By naming large providers such as AWS, Google Cloud, and Microsoft as critical providers under the EU’s Digital Operational Resilience Act (DORA), the EU formally acknowledged that certain technology companies are essential infrastructure — just like power grids or telecoms.

“It also gives regulators the ability to directly oversee resilience, including governance, incident response, backup integrity, and failover capability,” said Heath Renfrow, co-founder and CISO at Fenix24. “The modern financial system is entirely dependent on a small cluster of cloud, identity, and software providers. A single failure — whether from an outage, cyberattack, or a configuration cascade — can halt payments, trading, claims processing, and core banking services across an entire region.”

John Carberry, solution sleuth at Xcape, Inc, said the move by the EU directly addresses the risks of market concentration and potential widespread outages. In practice, Carberry said these providers will face supervisory testing, mandatory incident reporting, and heightened resilience requirements, placing responsibilities on the providers themselves, not just the banks.

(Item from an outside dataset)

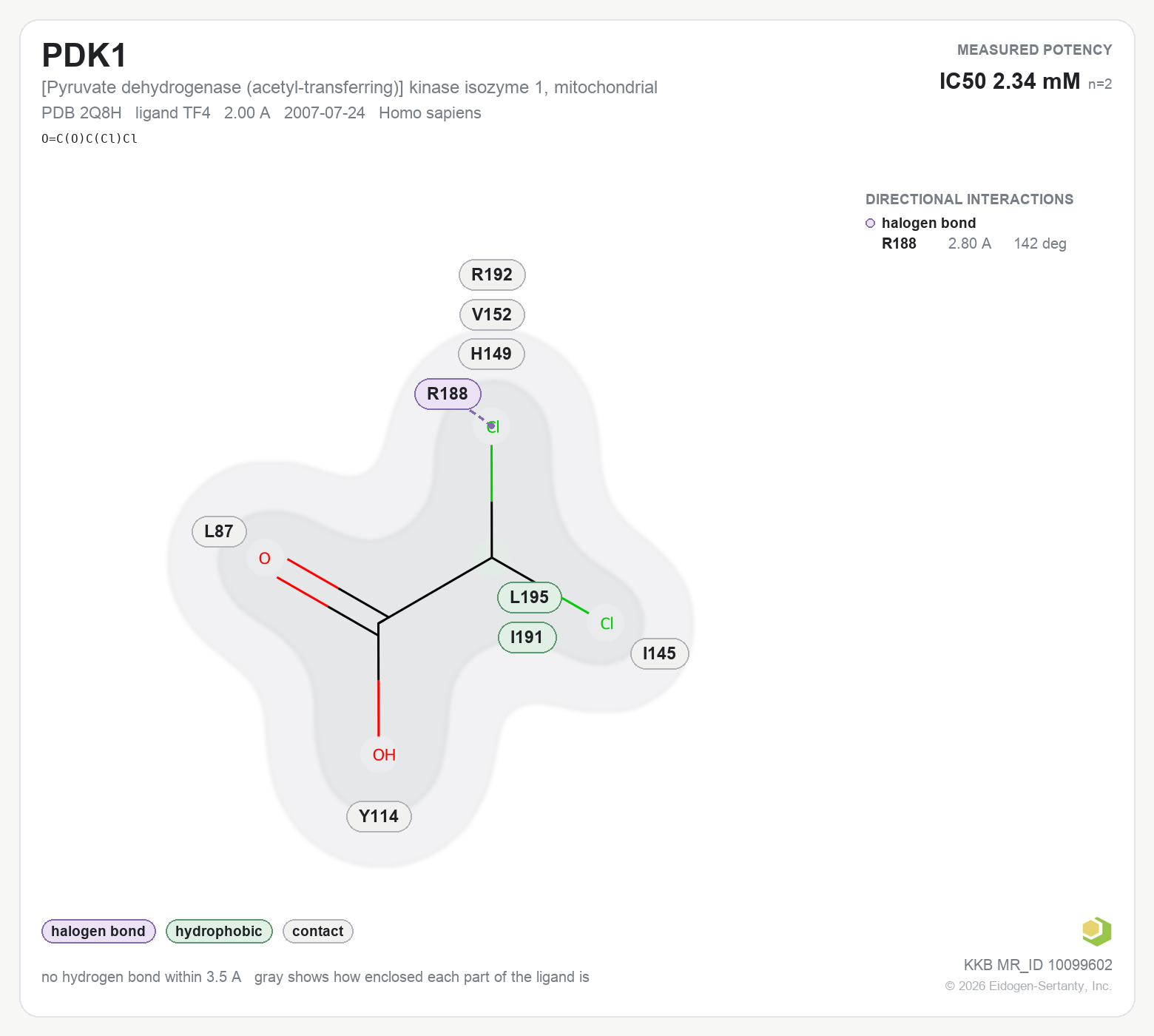Image resolution: width=1154 pixels, height=1036 pixels.
Task: Select the R192 residue label
Action: [492, 275]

Carberry added that while the U.S. relies on third-party risk guidance from agencies like the Office of the Comptroller of the Currency, Federal Reserve Bank, and the Federal Deposit Insurance Corporation, it lacks a DORA-like framework with formal designation and oversight of cloud and ICT providers.

“The advantages of such a system are evident, especially after significant cloud and content delivery network disruptions,” said Carberry. “Direct oversight could mitigate single points of failure, standardize testing procedures, and improve cross-sector incident coordination, assuming transparent APIs and data portability are in place to prevent vendor lock-in.”

Michael Bell, chief executive officer at Suzu Labs, said the CrowdStrike incident in 2024 proved that a single vendor's software update can ground airlines and freeze financial systems globally, so the question isn't whether this could work in the U.S., but how many more catastrophic outages we'll endure before congressional hearings force the designation anyway?

“What critical infrastructure designation means is that there will be regulatory oversight of redundancy requirements, mandatory incident disclosure, security standards enforcement, and restrictions on service shutdowns during active operations,” said Bell. “The U.S. will get here after the next major outage generates enough political pressure, at which point we'll discover voluntary frameworks aren't enforceable when the entire financial sector depends on three cloud providers competing for profit margins.”

Bell added that more regulation is “necessary,” but not necessarily "good" in the sense of being ideal policy. The EU has acknowledged that when a handful of tech companies control the infrastructure that entire economic sectors depend on, we can't treat them like optional services anymore:  

“Banks can't process payments when AWS is down,” said Bell. “Hospitals can't access patient records when cloud providers fail. That's the definition of critical infrastructure.”